山梨県立考古博物館に行くと土器柄のスリーブがもらえる。10種類くらいあるみたいだけど、僕のもらったのはこの土器のスリーブ。いつものコーヒーがワンランク深煎りに! pic.twitter.com/qqDuUohpKP
— 縄文ZINE (@jomonzine) April 16, 2023
豊かな縄文文化がはぐくまれた土地
山梨県は、「星降る中部高地の縄文世界」が文化庁に日本遺産として認定されており、縄文時代の文化を知ることができる貴重な遺跡などが県内各所にあります。「全国的に見ても希有な、豊かな縄文文化が山梨にはありました」と語るのは、スリーブの企画を担当した野代 恵子さん。
特に県内で見つかる土器は「様々なバリエーションの文様、器形があり、人やイノシシやヘビやカエルなど、見てわかりやすいモチーフが満載」だといいます。
そんな土器の模様は、県内にある過去の優れた物品の造形や模様などをデザインソースとしてデジタル化し配信する「山梨デザインアーカイブ」に収録されています。
デザインアーカイブから10種類
今回のスリーブの模様は、アーカイブにあがっている模様の中から10種類を選抜。「なるべく県内の色々な場所の遺跡が入るようにし、わかりやすいモチーフの土器文様を選ぶようにした」といいます。
様々なポーズの人をデザインしたものや、母と子の関係性を表した模様、変わった形の土器に描かれている模様など、バリエーション豊かです。
スリーブのもう一つの特徴が、県内で生産されている、400年以上の歴史を持つ「西嶋和紙」を使っていること。野代さんによると、帽子やバッグなどにも使用できる水にも強い新たな素材が開発されたことから、地場産業とのコラボとしてスリーブの素材に採用されました。
体験とセットとしての無料ノベルティー
800個用意したスリーブは、3月末に行われたイベントで配布したほか、現在は山梨県立考古博物館の常設展でスリーブのモデルとなった土器を展示し、実物を見てもらった上で、受付に声をかけると無料で受け取れるという形をとっており、残りわずかだといいます。
県では日頃から、「縄文文化の面白さに気付いてもらいたい」と、実物の出土品に触れる体験などのワークショップを積極的に実施しているそう。

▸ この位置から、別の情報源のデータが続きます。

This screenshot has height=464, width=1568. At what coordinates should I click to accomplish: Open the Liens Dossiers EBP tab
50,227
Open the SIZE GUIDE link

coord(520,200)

今回のスリーブも、あくまで「体験」とセットとしてのノベルティーという位置づけです。
野代さんによると、3月末のイベントでは、スリーブのモデルとなった土器に触れた上で、スリーブを持ち帰れるということで、参加者からも評判がよく、「日常的に使うグッズとしてさりげなく持てるおしゃれな縄文グッズ」といった感想もあったそうです。
販売を求める声については「将来的には視野に入れてもいいのではないかと思ってはおりますが……」と話しています。